Dataset records >>
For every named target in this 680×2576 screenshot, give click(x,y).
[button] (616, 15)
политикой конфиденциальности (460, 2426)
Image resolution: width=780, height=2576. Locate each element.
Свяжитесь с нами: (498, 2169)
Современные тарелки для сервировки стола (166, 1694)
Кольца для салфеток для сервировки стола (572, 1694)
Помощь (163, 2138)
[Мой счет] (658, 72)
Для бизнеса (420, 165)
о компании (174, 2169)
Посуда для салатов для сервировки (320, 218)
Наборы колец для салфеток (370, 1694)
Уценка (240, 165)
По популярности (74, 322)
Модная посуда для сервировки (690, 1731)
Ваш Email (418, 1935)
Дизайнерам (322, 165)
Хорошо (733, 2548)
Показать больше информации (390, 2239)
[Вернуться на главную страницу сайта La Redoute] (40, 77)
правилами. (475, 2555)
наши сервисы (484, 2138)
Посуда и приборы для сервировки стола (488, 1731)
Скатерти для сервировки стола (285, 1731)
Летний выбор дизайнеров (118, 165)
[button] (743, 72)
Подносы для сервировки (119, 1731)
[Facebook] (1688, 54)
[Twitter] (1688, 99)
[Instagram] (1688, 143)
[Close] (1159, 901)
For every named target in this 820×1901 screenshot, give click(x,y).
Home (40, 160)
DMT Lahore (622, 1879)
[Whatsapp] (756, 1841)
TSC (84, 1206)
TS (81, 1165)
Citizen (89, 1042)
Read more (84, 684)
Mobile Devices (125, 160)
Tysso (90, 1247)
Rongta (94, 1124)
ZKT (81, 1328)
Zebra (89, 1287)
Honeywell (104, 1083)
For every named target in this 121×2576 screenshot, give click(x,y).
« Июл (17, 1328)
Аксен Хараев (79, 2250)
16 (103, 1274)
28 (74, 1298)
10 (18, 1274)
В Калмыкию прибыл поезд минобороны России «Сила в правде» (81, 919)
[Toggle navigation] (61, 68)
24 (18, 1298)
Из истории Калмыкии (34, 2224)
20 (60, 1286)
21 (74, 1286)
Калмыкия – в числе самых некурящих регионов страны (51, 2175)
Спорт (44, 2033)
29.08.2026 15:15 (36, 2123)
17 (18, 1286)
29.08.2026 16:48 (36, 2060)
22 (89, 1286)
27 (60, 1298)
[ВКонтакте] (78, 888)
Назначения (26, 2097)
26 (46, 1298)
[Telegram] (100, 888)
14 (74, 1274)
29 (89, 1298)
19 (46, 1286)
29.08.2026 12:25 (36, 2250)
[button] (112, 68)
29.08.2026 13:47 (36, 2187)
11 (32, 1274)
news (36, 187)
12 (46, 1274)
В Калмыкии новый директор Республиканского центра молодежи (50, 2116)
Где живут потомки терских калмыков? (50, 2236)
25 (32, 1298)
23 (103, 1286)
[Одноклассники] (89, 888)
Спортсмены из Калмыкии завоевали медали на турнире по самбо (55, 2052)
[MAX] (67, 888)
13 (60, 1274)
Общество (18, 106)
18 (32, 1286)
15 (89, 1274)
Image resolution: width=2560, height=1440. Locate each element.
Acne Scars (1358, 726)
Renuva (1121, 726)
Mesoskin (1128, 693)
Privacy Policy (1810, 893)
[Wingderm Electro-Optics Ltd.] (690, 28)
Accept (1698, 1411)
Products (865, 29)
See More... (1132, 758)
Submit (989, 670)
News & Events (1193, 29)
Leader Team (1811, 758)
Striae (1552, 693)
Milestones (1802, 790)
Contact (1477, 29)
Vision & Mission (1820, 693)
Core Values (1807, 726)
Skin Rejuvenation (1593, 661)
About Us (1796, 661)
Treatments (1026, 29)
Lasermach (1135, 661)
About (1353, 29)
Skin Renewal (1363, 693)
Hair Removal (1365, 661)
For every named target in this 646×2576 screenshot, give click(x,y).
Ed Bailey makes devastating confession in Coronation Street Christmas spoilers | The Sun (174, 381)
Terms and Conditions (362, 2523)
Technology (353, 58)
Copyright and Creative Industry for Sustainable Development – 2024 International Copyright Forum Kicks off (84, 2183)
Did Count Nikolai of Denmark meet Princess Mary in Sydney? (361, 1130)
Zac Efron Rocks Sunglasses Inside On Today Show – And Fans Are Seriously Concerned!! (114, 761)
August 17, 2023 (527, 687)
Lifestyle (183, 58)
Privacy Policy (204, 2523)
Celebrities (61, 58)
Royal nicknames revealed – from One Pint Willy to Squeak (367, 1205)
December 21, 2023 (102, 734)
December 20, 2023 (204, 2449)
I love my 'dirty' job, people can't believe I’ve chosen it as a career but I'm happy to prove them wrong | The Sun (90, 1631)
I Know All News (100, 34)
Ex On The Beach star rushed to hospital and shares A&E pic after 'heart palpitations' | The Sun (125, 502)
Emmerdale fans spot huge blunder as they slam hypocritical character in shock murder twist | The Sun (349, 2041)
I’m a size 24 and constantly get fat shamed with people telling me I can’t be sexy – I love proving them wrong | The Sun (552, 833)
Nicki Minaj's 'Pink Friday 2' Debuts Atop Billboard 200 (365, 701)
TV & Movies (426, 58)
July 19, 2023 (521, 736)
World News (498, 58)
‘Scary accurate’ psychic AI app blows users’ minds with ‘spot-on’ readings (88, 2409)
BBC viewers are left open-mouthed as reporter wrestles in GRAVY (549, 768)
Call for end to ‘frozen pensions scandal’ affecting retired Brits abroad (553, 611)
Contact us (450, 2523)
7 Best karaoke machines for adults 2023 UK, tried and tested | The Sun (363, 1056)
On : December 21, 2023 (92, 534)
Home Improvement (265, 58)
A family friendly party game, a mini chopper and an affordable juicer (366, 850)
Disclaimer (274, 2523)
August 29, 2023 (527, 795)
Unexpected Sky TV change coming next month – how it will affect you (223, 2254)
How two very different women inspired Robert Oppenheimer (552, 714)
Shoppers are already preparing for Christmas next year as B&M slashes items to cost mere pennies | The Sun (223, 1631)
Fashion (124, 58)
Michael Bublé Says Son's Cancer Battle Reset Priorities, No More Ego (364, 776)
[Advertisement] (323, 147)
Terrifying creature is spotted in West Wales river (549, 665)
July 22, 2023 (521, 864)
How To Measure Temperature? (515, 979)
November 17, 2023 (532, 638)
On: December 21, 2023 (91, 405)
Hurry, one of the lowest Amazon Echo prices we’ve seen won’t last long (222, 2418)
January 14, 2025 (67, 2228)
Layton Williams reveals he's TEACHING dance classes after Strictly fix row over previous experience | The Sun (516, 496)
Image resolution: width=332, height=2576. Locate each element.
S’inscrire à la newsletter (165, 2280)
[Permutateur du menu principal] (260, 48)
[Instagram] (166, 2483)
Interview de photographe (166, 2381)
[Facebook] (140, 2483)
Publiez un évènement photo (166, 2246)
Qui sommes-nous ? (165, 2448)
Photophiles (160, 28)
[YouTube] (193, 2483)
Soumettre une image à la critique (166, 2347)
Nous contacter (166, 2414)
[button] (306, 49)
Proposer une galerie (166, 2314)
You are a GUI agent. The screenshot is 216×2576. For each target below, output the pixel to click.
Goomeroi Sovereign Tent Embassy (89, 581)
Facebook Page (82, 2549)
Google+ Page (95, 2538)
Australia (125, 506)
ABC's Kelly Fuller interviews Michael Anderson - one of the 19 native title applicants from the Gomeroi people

Exercise directions >> Every entry above must be copied exactly.

Finished exercise >>
For every named target in this 680×2576 screenshot, give click(x,y).
[button] (616, 15)
политикой конфиденциальности (460, 2426)
Image resolution: width=780, height=2576. Locate each element.
Свяжитесь с нами: (498, 2169)
Современные тарелки для сервировки стола (166, 1694)
Кольца для салфеток для сервировки стола (572, 1694)
Помощь (163, 2138)
[Мой счет] (658, 72)
Для бизнеса (420, 165)
о компании (174, 2169)
Посуда для салатов для сервировки (320, 218)
Наборы колец для салфеток (370, 1694)
Уценка (240, 165)
По популярности (74, 322)
Модная посуда для сервировки (690, 1731)
Ваш Email (418, 1935)
Дизайнерам (322, 165)
Хорошо (733, 2548)
Показать больше информации (390, 2239)
[Вернуться на главную страницу сайта La Redoute] (40, 77)
правилами. (475, 2555)
наши сервисы (484, 2138)
Посуда и приборы для сервировки стола (488, 1731)
Скатерти для сервировки стола (285, 1731)
Летний выбор дизайнеров (118, 165)
[button] (743, 72)
Подносы для сервировки (119, 1731)
[Facebook] (1688, 54)
[Twitter] (1688, 99)
[Instagram] (1688, 143)
[Close] (1159, 901)
For every named target in this 820×1901 screenshot, give click(x,y).
Home (40, 160)
DMT Lahore (622, 1879)
[Whatsapp] (756, 1841)
TSC (84, 1206)
TS (81, 1165)
Citizen (89, 1042)
Read more (84, 684)
Mobile Devices (125, 160)
Tysso (90, 1247)
Rongta (94, 1124)
ZKT (81, 1328)
Zebra (89, 1287)
Honeywell (104, 1083)
For every named target in this 121×2576 screenshot, give click(x,y).
« Июл (17, 1328)
Аксен Хараев (79, 2250)
16 (103, 1274)
28 (74, 1298)
10 (18, 1274)
В Калмыкию прибыл поезд минобороны России «Сила в правде» (81, 919)
[Toggle navigation] (61, 68)
24 (18, 1298)
Из истории Калмыкии (34, 2224)
20 (60, 1286)
21 (74, 1286)
Калмыкия – в числе самых некурящих регионов страны (51, 2175)
Спорт (44, 2033)
29.08.2026 15:15 (36, 2123)
17 (18, 1286)
29.08.2026 16:48 (36, 2060)
22 (89, 1286)
27 (60, 1298)
[ВКонтакте] (78, 888)
Назначения (26, 2097)
26 (46, 1298)
[Telegram] (100, 888)
14 (74, 1274)
29 (89, 1298)
19 (46, 1286)
29.08.2026 12:25 (36, 2250)
[button] (112, 68)
29.08.2026 13:47 (36, 2187)
11 (32, 1274)
news (36, 187)
12 (46, 1274)
В Калмыкии новый директор Республиканского центра молодежи (50, 2116)
Где живут потомки терских калмыков? (50, 2236)
25 (32, 1298)
23 (103, 1286)
[Одноклассники] (89, 888)
Спортсмены из Калмыкии завоевали медали на турнире по самбо (55, 2052)
[MAX] (67, 888)
13 (60, 1274)
Общество (18, 106)
18 (32, 1286)
15 (89, 1274)
Image resolution: width=2560, height=1440. Locate each element.
Acne Scars (1358, 726)
Renuva (1121, 726)
Mesoskin (1128, 693)
Privacy Policy (1810, 893)
[Wingderm Electro-Optics Ltd.] (690, 28)
Accept (1698, 1411)
Products (865, 29)
See More... (1132, 758)
Submit (989, 670)
News & Events (1193, 29)
Leader Team (1811, 758)
Striae (1552, 693)
Milestones (1802, 790)
Contact (1477, 29)
Vision & Mission (1820, 693)
Core Values (1807, 726)
Skin Rejuvenation (1593, 661)
About Us (1796, 661)
Treatments (1026, 29)
Lasermach (1135, 661)
About (1353, 29)
Skin Renewal (1363, 693)
Hair Removal (1365, 661)
For every named target in this 646×2576 screenshot, give click(x,y).
Ed Bailey makes devastating confession in Coronation Street Christmas spoilers | The Sun (174, 381)
Terms and Conditions (362, 2523)
Technology (353, 58)
Copyright and Creative Industry for Sustainable Development – 2024 International Copyright Forum Kicks off (84, 2183)
Did Count Nikolai of Denmark meet Princess Mary in Sydney? (361, 1130)
Zac Efron Rocks Sunglasses Inside On Today Show – And Fans Are Seriously Concerned!! (114, 761)
August 17, 2023 (527, 687)
Lifestyle (183, 58)
Privacy Policy (204, 2523)
Celebrities (61, 58)
Royal nicknames revealed – from One Pint Willy to Squeak (367, 1205)
December 21, 2023 (102, 734)
December 20, 2023 (204, 2449)
I love my 'dirty' job, people can't believe I’ve chosen it as a career but I'm happy to prove them wrong | The Sun (90, 1631)
I Know All News (100, 34)
Ex On The Beach star rushed to hospital and shares A&E pic after 'heart palpitations' | The Sun (125, 502)
Emmerdale fans spot huge blunder as they slam hypocritical character in shock murder twist | The Sun (349, 2041)
I’m a size 24 and constantly get fat shamed with people telling me I can’t be sexy – I love proving them wrong | The Sun (552, 833)
Nicki Minaj's 'Pink Friday 2' Debuts Atop Billboard 200 (365, 701)
TV & Movies (426, 58)
July 19, 2023 (521, 736)
World News (498, 58)
‘Scary accurate’ psychic AI app blows users’ minds with ‘spot-on’ readings (88, 2409)
BBC viewers are left open-mouthed as reporter wrestles in GRAVY (549, 768)
Call for end to ‘frozen pensions scandal’ affecting retired Brits abroad (553, 611)
Contact us (450, 2523)
7 Best karaoke machines for adults 2023 UK, tried and tested | The Sun (363, 1056)
On : December 21, 2023 (92, 534)
Home Improvement (265, 58)
A family friendly party game, a mini chopper and an affordable juicer (366, 850)
Disclaimer (274, 2523)
August 29, 2023 (527, 795)
Unexpected Sky TV change coming next month – how it will affect you (223, 2254)
How two very different women inspired Robert Oppenheimer (552, 714)
Shoppers are already preparing for Christmas next year as B&M slashes items to cost mere pennies | The Sun (223, 1631)
Fashion (124, 58)
Michael Bublé Says Son's Cancer Battle Reset Priorities, No More Ego (364, 776)
[Advertisement] (323, 147)
Terrifying creature is spotted in West Wales river (549, 665)
July 22, 2023 (521, 864)
How To Measure Temperature? (515, 979)
November 17, 2023 (532, 638)
On: December 21, 2023 (91, 405)
Hurry, one of the lowest Amazon Echo prices we’ve seen won’t last long (222, 2418)
January 14, 2025 (67, 2228)
Layton Williams reveals he's TEACHING dance classes after Strictly fix row over previous experience | The Sun (516, 496)
Image resolution: width=332, height=2576. Locate each element.
S’inscrire à la newsletter (165, 2280)
[Permutateur du menu principal] (260, 48)
[Instagram] (166, 2483)
Interview de photographe (166, 2381)
[Facebook] (140, 2483)
Publiez un évènement photo (166, 2246)
Qui sommes-nous ? (165, 2448)
Photophiles (160, 28)
[YouTube] (193, 2483)
Soumettre une image à la critique (166, 2347)
Nous contacter (166, 2414)
[button] (306, 49)
Proposer une galerie (166, 2314)
You are a GUI agent. The screenshot is 216×2576. For each target below, output the pixel to click.
Goomeroi Sovereign Tent Embassy (89, 581)
Facebook Page (82, 2549)
Google+ Page (95, 2538)
Australia (125, 506)
ABC's Kelly Fuller interviews Michael Anderson - one of the 19 native title applicants from the Gomeroi people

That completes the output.